Orrin Hatch: I Won’t Let Kavanaugh Confirmation Be Stalled Over ’11th Hour Accusation’
Senator Orrin Hatch has a lengthy statement out today defending Brett Kavanaugh and calling the allegation against him “wholly unverifiable.”
After Senator Dianne Feinstein confirmed turning over a letter to the FBI regarding the Supreme Court nominee, The New Yorker reported on the specifics of the sexual misconduct allegation:
The allegation dates back to the early nineteen-eighties, when Kavanaugh was a high-school student at Georgetown Preparatory School, in Bethesda, Maryland, and the woman attended a nearby high school. In the letter, the woman alleged that, during an encounter at a party, Kavanaugh held her down, and that he attempted to force himself on her. She claimed in the letter that Kavanaugh and a classmate of his, both of whom had been drinking, turned up music that was playing in the room to conceal the sound of her protests, and that Kavanaugh covered her mouth with his hand. She was able to free herself. Although the alleged incident took place decades ago and the three individuals involved were minors, the woman said that the memory had been a source of ongoing distress for her, and that she had sought psychological treatment as a result.

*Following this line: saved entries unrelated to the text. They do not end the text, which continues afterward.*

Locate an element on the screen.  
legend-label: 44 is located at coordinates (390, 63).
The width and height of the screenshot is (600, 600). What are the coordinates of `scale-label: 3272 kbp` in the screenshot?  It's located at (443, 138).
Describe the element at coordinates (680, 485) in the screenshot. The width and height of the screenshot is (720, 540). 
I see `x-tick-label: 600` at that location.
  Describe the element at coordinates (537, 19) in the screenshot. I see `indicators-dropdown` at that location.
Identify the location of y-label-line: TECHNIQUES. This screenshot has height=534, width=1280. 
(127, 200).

Kavanaugh said in a statement that he “categorically and unequivocally” denies that this ever happened.
Hatch today expressed his disgust at how Kavanaugh’s been treated and said, “I do not intend to allow Judge Kavanaugh’s confirmation to be stalled because of an 11th hour accusation that Democrats did not see fit to raise for over a month.”

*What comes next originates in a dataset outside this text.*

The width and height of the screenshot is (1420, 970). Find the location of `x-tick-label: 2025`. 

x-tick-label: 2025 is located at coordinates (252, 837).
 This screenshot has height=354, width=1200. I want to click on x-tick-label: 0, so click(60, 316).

“Every accuser deserves to be heard,” he said in the statement. “But a process of verification is also necessary. In this case, the accusations were made in a private letter, which has been misrepresented in a number of media stories, from an accuser who has declined to go public and has asked for privacy.”
You can read the full statement below:
Brett Kavanaugh has done everything that’s been asked of him. He’s complied with six background checks over the last 25 years that have included interviews with friends, families, and even acquaintances, none of which have ever revealed an issue with his character. After over 30 hours of public hearing, his judicial record, qualifications, and understanding of the law stood unimpeachable. He participated in a closed hearing where Judiciary Committee members could ask any question they wanted. He answered more written questions than every previous Supreme Court nominee combined.
Judge Kavanaugh has had his words distorted and manipulated. He has been accused of having gambling problems, having financial problems, being hostile towards groups that he has actively fought for, and having bad taste in food. And he has answered questions fully and professionally, in a confirmation timeframe well within the norm for Supreme Court nominations.
I do not intend to allow Judge Kavanaugh’s confirmation to be stalled because of an 11th hour accusation that Democrats did not see fit to raise for over a month. The Senator in the best position to determine the credibility of these accusations made the conscious decision not to take action on them, and the authorities to whom the accusations have been referred have decided not to take action either. Judge Kavanaugh has denied these accusations categorically, the only other potential witness has no recollection of the alleged event, and now 65 women who knew Brett in high school have come forward as witnesses of his strong character.
Every accuser deserves to be heard. But a process of verification is also necessary. In this case, the accusations were made in a private letter, which has been misrepresented in a number of media stories, from an accuser who has declined to go public and has asked for privacy. The letter sent to investigators has had her name redacted, meaning no further investigation could take place. The claims are wholly unverifiable, and come at the tail-end of a process that was already marred by ugly innuendo, dishonesty, and the nastiest form of our politics. The American people deserve much better from the Senate as an institution.